= Testo della pagina =
□ □ □ □ □ □ □
Lo studio, pubblicato sulla rivista PLOS ONE, condotto da ricercatori delle Università di York e Durham, ha esaminato la collezione di pietre incise, note come placchette, ora conservate al British Museum. È probabile che siano state realizzate utilizzando strumenti litici specifici da individui della Cultura del  magdaleniano, una cultura di cacciatori-raccoglitori datata tra 23.000 e 14.000 anni fa in Europa.

I ricercatori hanno identificato anche tracce di danni da calore attorno ai bordi di alcune delle pietre, confermanco che erano state poste in prossimità di un fuoco/focolare..

In seguito alla scoperta, i ricercatori hanno eseguito un esperimento di archeologia sperimentale con repliche delle pietre stesse e hanno utilizzato modelli 3D e software di realtà virtuale per ricreare le placchette al preistorico stato originale, in condizioni di luce accanto al fuoco e con le fresche linee bianche che gli incisori avrebbero realizzato come prima scavato nella roccia migliaia di anni fa.

L’autore principale dello studio, Andy Needham, del Dipartimento di Archeologia dell’Università di York e co-direttore dello York Experimental Archaeology Research Center, osserva che in precedenza si presumeva che il danno da calore visibile su alcune placchette sarebbe stato causato da un incidente ma esperimenti con placchette-replica avrebbero mostrato che il danno sia più coerente con l’essere posizionati di proposito vicino a un focolare, creando espressioni artistiche di notevole rilievo.

Lavorare alla luce di un focolare avrebbe avuto un effetto drammatico sul modo in cui gli individui preistorici avrebbero sperimentato la creazione dell’arte: secondo i ricercatori, potrebbe essersi attivata una capacità evolutiva sviluppatasi per proteggersi dai predatori chiamata “Pareidolia” in cui la percezione impone un’interpretazione significativa come la forma di un animale, un viso o uno schema dove non ci sia.
□ □ □ □ □ □ □
= Dati raccolti =

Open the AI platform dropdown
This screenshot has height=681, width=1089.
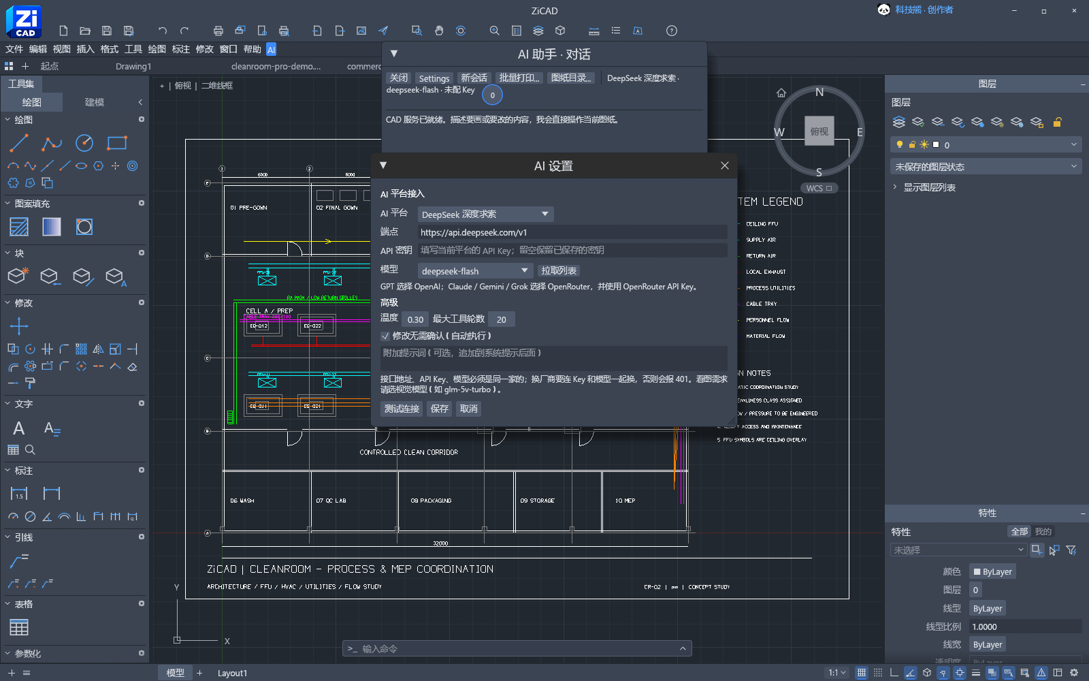[485, 214]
□ □ □ □ □ □ □
= Il compito =
Prosegui il testo sulle pietre incise del magdaleniano dopo la sua ultima frase. Le righe qui non servono a nulla.

= Soluzione esercizio =
Needham ritiene che creare arte alla luce del fuoco sia stata un’esperienza molto viscerale che avrebbe attivato diverse parti del cervello umano. Sappiamo che le ombre e la luce tremolanti migliorano la capacità evolutiva umana di vedere forme e volti in oggetti inanimati e questo potrebbe aiutare a spiegare perché è comune vedere i disegni delle placchette che hanno utilizzato o integrato elementi naturali o nella roccia per disegnare animali o forme artistiche.

La Cultura magdaleniana vide un fiorire dell’arte primitiva, dall’arte rupestre e dalla decorazione di strumenti e arm, dell’incisione di pietre e ossi animali.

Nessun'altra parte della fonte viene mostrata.